您的数据点由i索引的数据模型(x_1,x_2,y)是
y(x_1,x_2)= m_1 * x_1 + m_2 * x_2 + c
该模型看起来是“线性的”,但不一定是,例如,x_2可以是x_1的任何非线性函数,只要它在其中没有自由参数,例如, x_2 = Sinh(3 *(x_1)^ 2 + 42)。即使x_2是“仅”x_2并且模型是线性的,回归问题也不是。只有当您确定问题是找到参数m_1,m_2,c以便它们最小化L2错误时,才会出现线性回归问题。
L2误差是sum_i((y [i] -f(x_1 [i],x_2 [i]))^ 2)。最小化这个w.r.t. 3个参数(设置偏导数w.r.t.每个参数= 0)产生3个未知数的3个线性方程。这些方程在参数中是LINEAR(这就是使其成为线性回归的方法)并且可以通过分析求解。对于简单模型(1个变量,线性模型,因此有两个参数)这样做是直截了当且具有指导性的。对误差向量空间的非欧几里德度量范数的推广是直截了当的,对角线特殊情况相当于使用“权重”。
回到我们的模型中有两个变量:
y = m_1 * x_1 + m_2 * x_2 + c
取期望值=>
= m_1 * + m_2 * + c(0)
现在采取协方差w.r.t. x_1和x_2,并使用cov(x,x)= var(x):
(y,x_1)= m_1 * var(x_1)+ m_2 * covar(x_2,x_1)(1)

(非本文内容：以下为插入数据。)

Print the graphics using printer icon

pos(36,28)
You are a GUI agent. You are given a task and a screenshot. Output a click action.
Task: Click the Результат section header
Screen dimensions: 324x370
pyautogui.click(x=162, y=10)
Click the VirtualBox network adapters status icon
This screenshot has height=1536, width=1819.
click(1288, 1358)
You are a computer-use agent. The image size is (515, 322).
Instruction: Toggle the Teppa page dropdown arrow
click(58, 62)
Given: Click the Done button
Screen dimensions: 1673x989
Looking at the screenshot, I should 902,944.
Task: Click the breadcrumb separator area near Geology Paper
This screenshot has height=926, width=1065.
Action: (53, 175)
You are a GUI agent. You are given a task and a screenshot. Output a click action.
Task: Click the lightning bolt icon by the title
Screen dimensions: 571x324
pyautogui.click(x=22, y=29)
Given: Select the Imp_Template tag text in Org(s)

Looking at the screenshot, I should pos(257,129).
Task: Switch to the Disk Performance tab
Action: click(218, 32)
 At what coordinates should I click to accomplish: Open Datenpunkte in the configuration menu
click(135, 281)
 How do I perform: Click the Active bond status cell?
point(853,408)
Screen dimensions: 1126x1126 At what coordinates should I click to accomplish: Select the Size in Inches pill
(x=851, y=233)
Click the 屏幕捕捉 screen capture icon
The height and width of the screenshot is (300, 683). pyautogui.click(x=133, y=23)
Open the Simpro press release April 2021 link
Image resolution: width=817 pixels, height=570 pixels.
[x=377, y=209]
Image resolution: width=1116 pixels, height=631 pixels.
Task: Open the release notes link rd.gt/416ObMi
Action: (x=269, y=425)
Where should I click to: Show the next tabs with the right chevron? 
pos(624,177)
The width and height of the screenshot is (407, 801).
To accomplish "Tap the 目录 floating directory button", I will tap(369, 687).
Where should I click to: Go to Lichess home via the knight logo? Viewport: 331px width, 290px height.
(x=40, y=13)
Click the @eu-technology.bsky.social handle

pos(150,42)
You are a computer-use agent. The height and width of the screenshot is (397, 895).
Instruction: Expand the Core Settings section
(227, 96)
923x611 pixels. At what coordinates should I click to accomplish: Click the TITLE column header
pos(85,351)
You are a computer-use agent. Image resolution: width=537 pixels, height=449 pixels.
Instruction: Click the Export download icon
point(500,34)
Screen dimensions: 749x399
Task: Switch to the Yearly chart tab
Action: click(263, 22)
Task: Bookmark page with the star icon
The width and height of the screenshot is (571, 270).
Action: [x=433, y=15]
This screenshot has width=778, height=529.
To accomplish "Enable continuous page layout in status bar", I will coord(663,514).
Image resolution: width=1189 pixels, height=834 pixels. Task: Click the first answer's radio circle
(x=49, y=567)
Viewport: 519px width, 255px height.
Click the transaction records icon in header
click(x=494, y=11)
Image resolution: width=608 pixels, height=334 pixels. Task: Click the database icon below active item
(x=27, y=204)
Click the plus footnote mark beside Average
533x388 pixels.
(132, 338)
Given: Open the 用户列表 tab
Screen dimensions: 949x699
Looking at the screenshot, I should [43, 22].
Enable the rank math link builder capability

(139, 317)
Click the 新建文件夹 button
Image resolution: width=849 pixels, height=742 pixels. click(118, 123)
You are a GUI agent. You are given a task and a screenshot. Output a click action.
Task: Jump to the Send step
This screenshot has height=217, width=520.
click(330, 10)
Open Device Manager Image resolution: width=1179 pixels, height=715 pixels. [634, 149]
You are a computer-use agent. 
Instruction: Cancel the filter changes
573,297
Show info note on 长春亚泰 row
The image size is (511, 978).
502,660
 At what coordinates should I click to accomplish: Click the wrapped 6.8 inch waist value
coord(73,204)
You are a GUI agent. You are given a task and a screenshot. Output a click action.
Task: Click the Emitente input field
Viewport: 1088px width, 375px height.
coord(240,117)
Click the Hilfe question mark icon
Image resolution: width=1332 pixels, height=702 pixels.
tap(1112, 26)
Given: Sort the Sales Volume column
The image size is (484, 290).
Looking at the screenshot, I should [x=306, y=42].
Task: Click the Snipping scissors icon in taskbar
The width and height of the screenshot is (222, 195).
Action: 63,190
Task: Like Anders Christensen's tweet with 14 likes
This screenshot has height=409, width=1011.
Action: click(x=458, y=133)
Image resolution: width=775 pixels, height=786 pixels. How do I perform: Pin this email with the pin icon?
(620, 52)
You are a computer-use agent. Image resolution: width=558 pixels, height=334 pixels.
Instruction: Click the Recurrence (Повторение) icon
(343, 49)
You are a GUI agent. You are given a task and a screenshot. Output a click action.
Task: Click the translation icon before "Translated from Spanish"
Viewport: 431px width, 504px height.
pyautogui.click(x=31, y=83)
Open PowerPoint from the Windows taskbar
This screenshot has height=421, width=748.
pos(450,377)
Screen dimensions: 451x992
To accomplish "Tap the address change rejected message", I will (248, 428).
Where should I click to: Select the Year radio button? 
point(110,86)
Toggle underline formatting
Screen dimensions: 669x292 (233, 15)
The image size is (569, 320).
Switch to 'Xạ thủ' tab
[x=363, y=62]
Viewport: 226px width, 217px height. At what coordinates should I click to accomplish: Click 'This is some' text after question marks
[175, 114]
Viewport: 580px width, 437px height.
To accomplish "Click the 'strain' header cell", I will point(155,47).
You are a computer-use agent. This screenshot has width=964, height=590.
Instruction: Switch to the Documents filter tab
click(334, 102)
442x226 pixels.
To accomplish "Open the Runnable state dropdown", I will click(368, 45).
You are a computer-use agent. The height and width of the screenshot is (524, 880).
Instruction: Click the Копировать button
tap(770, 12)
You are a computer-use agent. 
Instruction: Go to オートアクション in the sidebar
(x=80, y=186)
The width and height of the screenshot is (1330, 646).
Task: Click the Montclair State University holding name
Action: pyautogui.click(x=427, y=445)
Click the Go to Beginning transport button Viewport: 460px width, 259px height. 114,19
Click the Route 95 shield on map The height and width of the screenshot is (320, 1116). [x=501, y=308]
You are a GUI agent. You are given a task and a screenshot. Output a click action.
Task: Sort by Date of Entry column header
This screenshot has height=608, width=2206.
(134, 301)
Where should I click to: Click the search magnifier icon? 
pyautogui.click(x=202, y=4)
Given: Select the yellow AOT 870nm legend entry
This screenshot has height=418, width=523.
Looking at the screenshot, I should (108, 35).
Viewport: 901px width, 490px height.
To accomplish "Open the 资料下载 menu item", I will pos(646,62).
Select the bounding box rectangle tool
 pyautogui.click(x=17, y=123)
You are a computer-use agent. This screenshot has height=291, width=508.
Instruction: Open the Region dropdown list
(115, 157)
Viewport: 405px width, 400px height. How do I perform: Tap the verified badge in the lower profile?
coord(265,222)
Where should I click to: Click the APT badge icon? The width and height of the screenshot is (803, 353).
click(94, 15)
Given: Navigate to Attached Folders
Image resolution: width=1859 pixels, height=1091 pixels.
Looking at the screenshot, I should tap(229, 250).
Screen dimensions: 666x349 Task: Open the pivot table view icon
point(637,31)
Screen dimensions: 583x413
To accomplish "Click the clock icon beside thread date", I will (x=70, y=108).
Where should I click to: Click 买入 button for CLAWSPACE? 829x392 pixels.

(y,x_2)= m_1 * covar(x_1,x_2)+ m_2 * var(x_2)(2)
这是两个未知数的方程,您可以通过反转2X2矩阵来求解。
矩阵形式:...可以倒置以产生......其中
it = var(x_1)* var(x_2) - covar(x_1,x_2)^ 2
(哦,barf,到底是什么“声望点?如果你想看方程,请给我一些。”
在任何情况下,既然你有m1和m2的封闭形式,你可以求解(0)c。
我检查了上面的分析解决方案到Excel的求解器,得到了具有高斯噪声的二次方,剩余误差与6位有效数字一致。
如果你想在SQL中做大约20行的离散傅里叶变换,请联系我。